A wider suspension spreads out the center of weight, as do super singles, Knee said. “Replacing the standard duals with the new generation of super singles effectively moved out the center of where the weight was on either end by 3 inches,” Knee said. “That gives you a 6-inch wider area. We expected that.”
Some anomalies need further investigation, Knee said. For example, a truck equipped with duals coupled to a trailer equipped with singles and a wider slider suspension performed best in the evasive maneuver test. That may have something to do with driver feel from having dual tires on the tractor, Knee said.
Further tests are planned for tankers and flatbeds, Knee said.
The 38 finalists were chosen based on safety criteria measured by accident-free miles, driving record, moving violations and hours-of-service violations.
The contest is open to drivers who have logged more than 1 million miles and follow strict safety standards. The finalists represent 22 states and include three husband-and-wife driving teams.
Truckers News co-sponsors the Company Equipment Driver of the Year contest.
Overdrive and International Truck and Engine Co. co-sponsor the Independent Contractor of the Year contest.
The top five winners in both contests will receive numerous prizes, including cash, savings bonds, trucking supplies and gift cards donated by industry suppliers.
The Independent Contractor winner will get a new, fully loaded International tractor.
The finalists are now asked to provide more information for the final phase of the competition.

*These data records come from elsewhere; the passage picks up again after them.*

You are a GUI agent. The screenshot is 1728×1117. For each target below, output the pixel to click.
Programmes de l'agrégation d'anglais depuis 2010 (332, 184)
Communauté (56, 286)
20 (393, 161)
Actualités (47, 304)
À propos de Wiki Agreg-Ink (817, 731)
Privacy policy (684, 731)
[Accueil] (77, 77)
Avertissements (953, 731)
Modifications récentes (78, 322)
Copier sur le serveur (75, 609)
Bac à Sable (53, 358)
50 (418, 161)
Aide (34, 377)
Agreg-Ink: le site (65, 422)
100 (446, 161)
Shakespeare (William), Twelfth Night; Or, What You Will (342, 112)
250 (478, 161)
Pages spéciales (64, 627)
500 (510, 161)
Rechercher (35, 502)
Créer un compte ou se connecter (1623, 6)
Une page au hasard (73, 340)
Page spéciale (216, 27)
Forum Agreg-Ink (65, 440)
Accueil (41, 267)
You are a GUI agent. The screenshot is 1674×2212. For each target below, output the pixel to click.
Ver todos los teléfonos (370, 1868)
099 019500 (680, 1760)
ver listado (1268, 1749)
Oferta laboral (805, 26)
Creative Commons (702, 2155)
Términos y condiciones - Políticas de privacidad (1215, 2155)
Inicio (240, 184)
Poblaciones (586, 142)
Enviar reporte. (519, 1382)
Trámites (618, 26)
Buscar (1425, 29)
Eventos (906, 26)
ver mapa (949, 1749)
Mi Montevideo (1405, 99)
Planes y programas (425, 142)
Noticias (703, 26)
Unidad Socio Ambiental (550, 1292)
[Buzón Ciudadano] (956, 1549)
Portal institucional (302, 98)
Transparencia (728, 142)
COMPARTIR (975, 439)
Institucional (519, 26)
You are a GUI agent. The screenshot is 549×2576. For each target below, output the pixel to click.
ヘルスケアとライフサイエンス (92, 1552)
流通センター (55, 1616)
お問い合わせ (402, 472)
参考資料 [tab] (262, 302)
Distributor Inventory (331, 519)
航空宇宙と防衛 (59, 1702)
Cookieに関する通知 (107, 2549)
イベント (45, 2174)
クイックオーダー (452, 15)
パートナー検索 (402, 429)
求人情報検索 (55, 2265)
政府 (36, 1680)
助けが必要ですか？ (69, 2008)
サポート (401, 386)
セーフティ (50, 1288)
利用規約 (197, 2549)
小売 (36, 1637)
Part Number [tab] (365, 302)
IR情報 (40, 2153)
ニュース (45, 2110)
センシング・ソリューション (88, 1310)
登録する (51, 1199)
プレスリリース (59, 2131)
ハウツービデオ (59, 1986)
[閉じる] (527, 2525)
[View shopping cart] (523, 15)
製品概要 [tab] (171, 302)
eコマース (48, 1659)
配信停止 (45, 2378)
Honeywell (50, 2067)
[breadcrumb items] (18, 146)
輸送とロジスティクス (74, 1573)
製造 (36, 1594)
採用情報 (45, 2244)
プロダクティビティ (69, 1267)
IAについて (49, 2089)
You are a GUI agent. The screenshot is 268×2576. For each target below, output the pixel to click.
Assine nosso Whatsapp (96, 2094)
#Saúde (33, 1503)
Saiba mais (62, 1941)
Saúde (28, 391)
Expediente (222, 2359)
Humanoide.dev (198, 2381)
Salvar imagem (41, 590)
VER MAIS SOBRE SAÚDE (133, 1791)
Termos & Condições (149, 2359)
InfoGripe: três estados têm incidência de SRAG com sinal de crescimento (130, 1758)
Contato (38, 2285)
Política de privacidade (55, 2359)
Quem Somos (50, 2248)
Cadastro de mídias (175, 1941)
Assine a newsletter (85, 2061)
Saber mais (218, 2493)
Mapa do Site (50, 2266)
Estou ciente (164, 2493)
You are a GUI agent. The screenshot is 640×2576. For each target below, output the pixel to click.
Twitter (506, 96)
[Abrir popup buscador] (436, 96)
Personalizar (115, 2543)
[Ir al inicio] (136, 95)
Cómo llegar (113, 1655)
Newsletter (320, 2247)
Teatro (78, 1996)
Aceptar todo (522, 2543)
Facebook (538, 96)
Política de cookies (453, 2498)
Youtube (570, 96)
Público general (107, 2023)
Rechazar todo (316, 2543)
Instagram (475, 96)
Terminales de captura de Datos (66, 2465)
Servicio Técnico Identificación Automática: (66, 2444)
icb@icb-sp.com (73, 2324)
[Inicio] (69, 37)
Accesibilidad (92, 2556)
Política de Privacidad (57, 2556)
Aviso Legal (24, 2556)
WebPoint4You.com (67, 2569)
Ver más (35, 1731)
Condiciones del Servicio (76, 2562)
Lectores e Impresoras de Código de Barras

The top three for both contests will be announced at the TCA 2006 Annual Convention at the Gaylord Palms Resort in Florida, March 12-15.
Company Driver of the Year Contest finalists:
· Eric Bauman, Grand Island Express
· Steven Bradford, Contract Freighters
· Brett Campbell, O&S Trucking
· Jay Coker, FFE Transportation
· Dora Colvin, Contract Freighters
· James Conner, Team Transport
· Bobby Downes, O&S Trucking
· Roger Elliott, Sherman Brothers Trucking
· Dale Henderson, Marten Transport
· Fred Howard, Arnold Transportation Services
· Ricky Howell, Summitt Trucking
· Kenneth Luther, Sherman Brothers Trucking
· Barry Nauman, Marten Transport
· Tim Setterlund, Marten Transport
· Ruppert Stevens, Epes Transport System
· Edward Teuscher, Team Transport
· Robert White, Hogan Transports
· Zimri Zirkle, Jet Express
Independent Contractor of the Year Contest finalists:
· Daniel Beber, Warren Transport
· Albert Beck, Dart Transit
· Constance Beyer, Midwest Coast Transport
· Lanny Beyer, Midwest Coast Transport
· Alvin Courte, Contract Freighters
· Dennis Grills, Sherman Brothers Trucking
· Mark Hohensee, O&S Trucking
· Elizabeth Jordan, Christenson Transportation
· Paul Jordan, Christenson Transportation
· Debra Jurashen, Landstar System
· Robert Jurashen, Landstar System
· Theodore Kasparie, Sammons Trucking
· James Lyle, Dart Transit
· Robert McCray, Warren Transport
· Stacy Moran, Contract Freighters
· Steven Recker, Warren Transport
· Artie Reid, Dart Transit
· Henry Shriver, Smithway Motor Xpress
· Paul Stallibrass, Contract Freighters
· Bridget Stanton, Pottle’s Transportation
· Ronald Warner, Davis Transport
· Carter Williams, National Carriers,
· Dean Winkcompleck, Ace Doran Hauling and Rigging
Parade Article Less Controversial Than Feared
Parade magazine ran its third truck-safety article in nine years Oct. 30. Written by Bernard Gavzer, the short article headlined “Do Trucks Make You Nervous?” was not the assault the industry had feared. The cover headline, in fact, was “Stay Safe Around Trucks.”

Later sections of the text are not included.